- Document passage -
======

You're piqued my interest, because if I was listening to this, and I am being on the other side of this conversation at the moment, is that's all well and good. I can understand that. That approach, I can understand and the way you articulated frameworks, I think, is really interesting, sort of drawing a line around that you're creating that pitch I'm now going to play on that pitch, but you're setting me up for success on that on that pitch. But give us some context. You know what are those growth enablers?

Rachael Smith:

Yeah. So one something that you could implement on a date, a daily enabler, would be okay. How well does Matt know his numbers like quite well. How could we get him thinking even more deeply about what his daily weekly trading like data is? He's got a dashboard, and he's looking at that dashboard. Why don't we experiment with asking Matt to transpose the insights in his daily commercial dashboard into an email, so that he's all into a table, so that he's literally having to go through the process of looking at every single one of his major KPIs. Matt, how did that feel? Did that make you feel like you know the numbers better than when you just look at the dashboard? Has actually having to transpose those and not like the technology is important. Is important and the dashboard, like, we all know that the power of dashboards, but actually, does that culturally mean that we default some of that commercial thinking and the deeper analysis that we need to do in

Rachael Smith:

those commercial like, data points so that, like, just doing a little test around right? Matt, how did that feel? Did that work? Matt's like, actually, yeah, it's made me realize that that data point was off. I probably could have tackled that differently. And I've actually come up with a new idea off the back of looking at this or there's an intervention we need to make. And then we go, right. That worked, right. Let's roll it out, and let's make everyone else do it. So I think there's just, like, lit, that would be a daily one that you can go, that's an idea. Let's implement that tomorrow and see what happens.

======

- Given records -
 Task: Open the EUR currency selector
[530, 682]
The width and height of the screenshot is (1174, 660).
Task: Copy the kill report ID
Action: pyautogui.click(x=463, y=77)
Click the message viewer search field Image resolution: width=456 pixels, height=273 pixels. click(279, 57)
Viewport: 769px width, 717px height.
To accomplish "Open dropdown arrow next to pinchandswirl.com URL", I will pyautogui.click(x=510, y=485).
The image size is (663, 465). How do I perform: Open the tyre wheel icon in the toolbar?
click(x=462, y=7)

======

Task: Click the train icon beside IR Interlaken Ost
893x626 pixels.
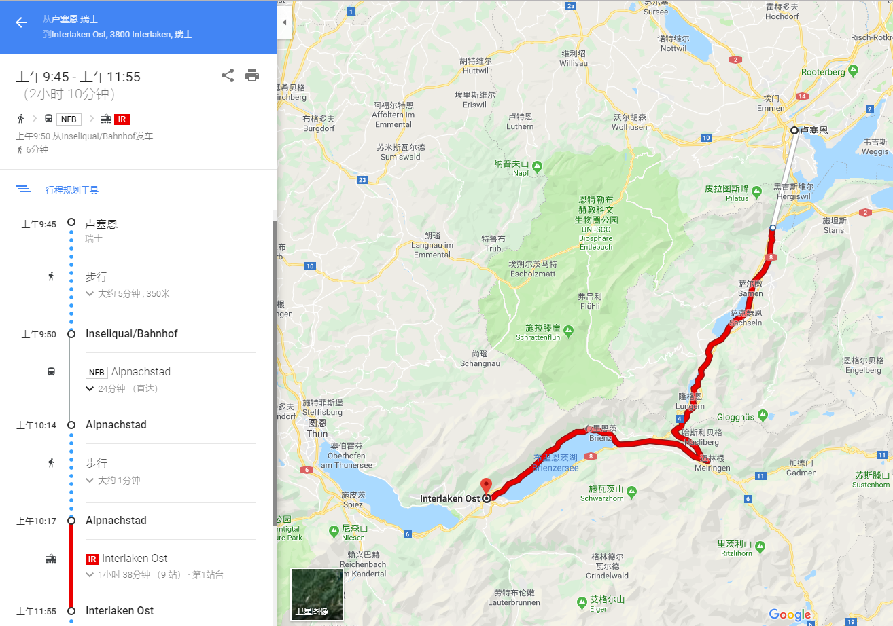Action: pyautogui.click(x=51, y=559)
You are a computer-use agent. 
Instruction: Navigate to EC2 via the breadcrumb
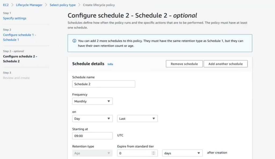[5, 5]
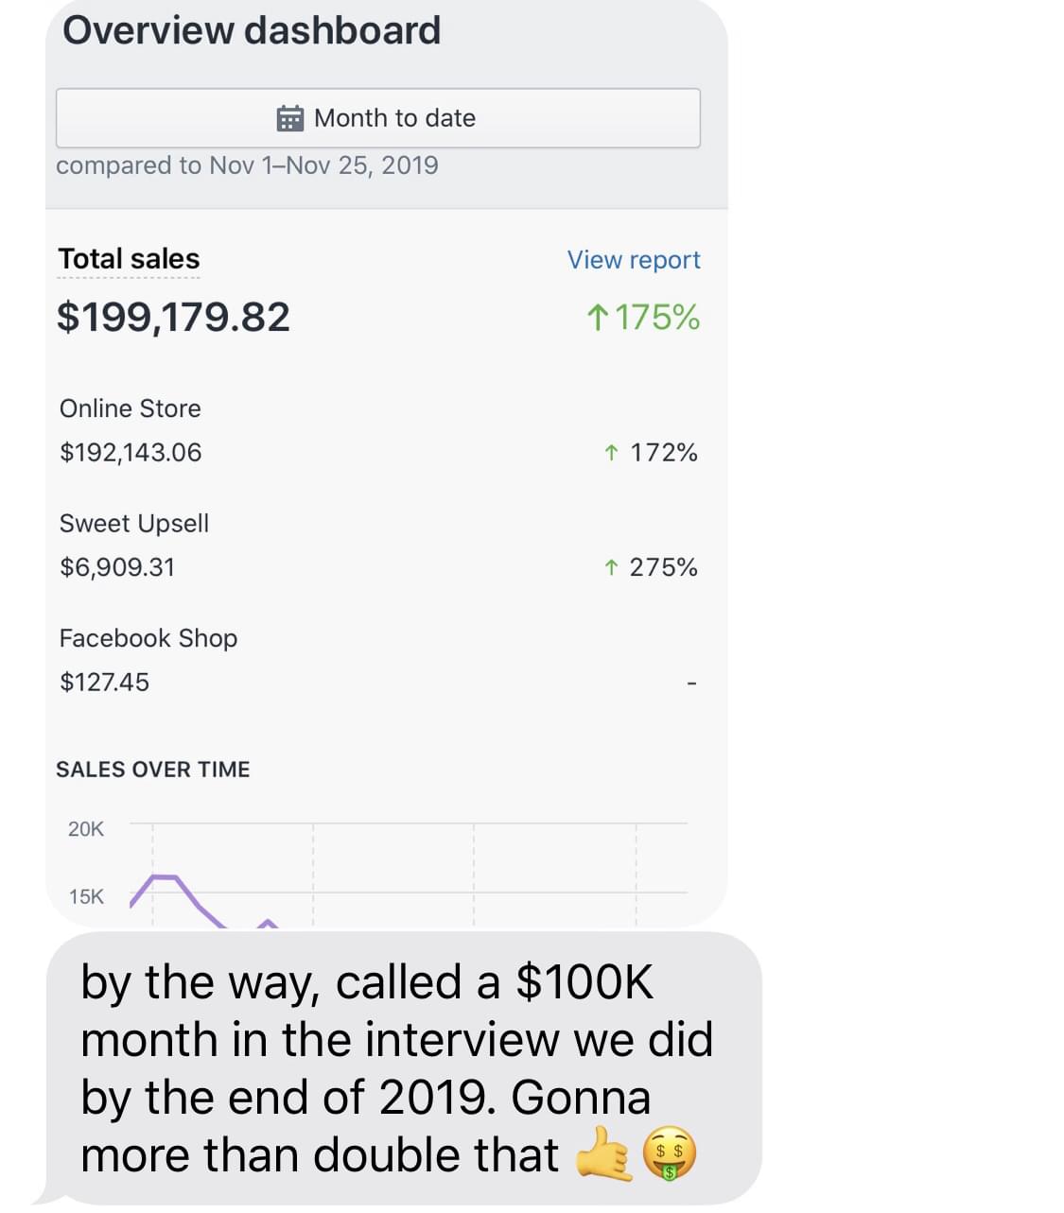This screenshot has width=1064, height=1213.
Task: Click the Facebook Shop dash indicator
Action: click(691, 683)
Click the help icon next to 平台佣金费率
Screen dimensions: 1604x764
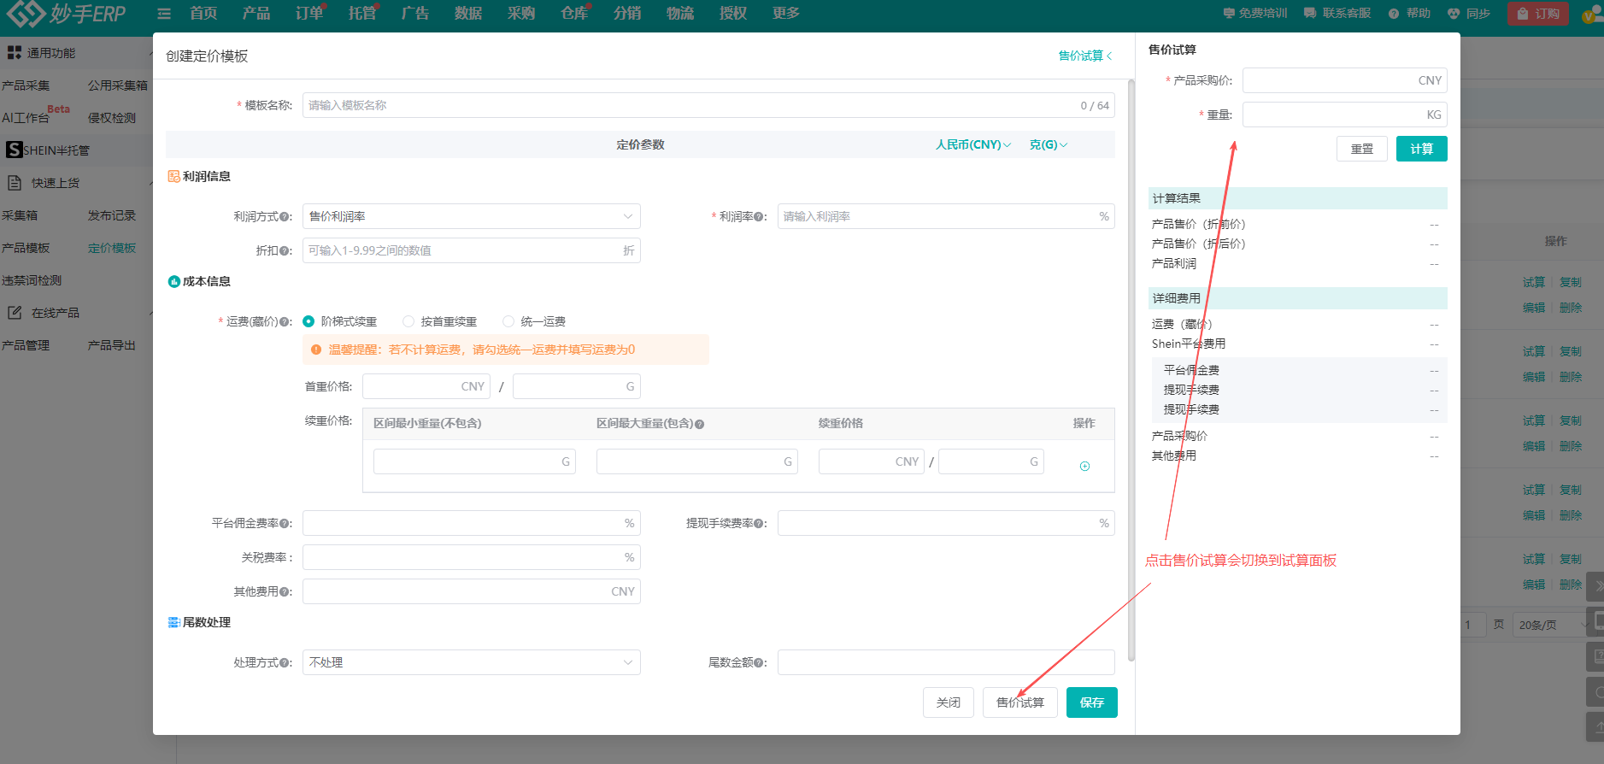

======

- About this task -
Reproduce the entire transcript about growth enablers word for word. The lines have no connection to the transcript about growth enablers.

- Solution -
You're piqued my interest, because if I was listening to this, and I am being on the other side of this conversation at the moment, is that's all well and good. I can understand that. That approach, I can understand and the way you articulated frameworks, I think, is really interesting, sort of drawing a line around that you're creating that pitch I'm now going to play on that pitch, but you're setting me up for success on that on that pitch. But give us some context. You know what are those growth enablers?

Rachael Smith:

Yeah. So one something that you could implement on a date, a daily enabler, would be okay. How well does Matt know his numbers like quite well. How could we get him thinking even more deeply about what his daily weekly trading like data is? He's got a dashboard, and he's looking at that dashboard. Why don't we experiment with asking Matt to transpose the insights in his daily commercial dashboard into an email, so that he's all into a table, so that he's literally having to go through the process of looking at every single one of his major KPIs. Matt, how did that feel? Did that make you feel like you know the numbers better than when you just look at the dashboard? Has actually having to transpose those and not like the technology is important. Is important and the dashboard, like, we all know that the power of dashboards, but actually, does that culturally mean that we default some of that commercial thinking and the deeper analysis that we need to do in

Rachael Smith:

those commercial like, data points so that, like, just doing a little test around right? Matt, how did that feel? Did that work? Matt's like, actually, yeah, it's made me realize that that data point was off. I probably could have tackled that differently. And I've actually come up with a new idea off the back of looking at this or there's an intervention we need to make. And then we go, right. That worked, right. Let's roll it out, and let's make everyone else do it. So I think there's just, like, lit, that would be a daily one that you can go, that's an idea. Let's implement that tomorrow and see what happens.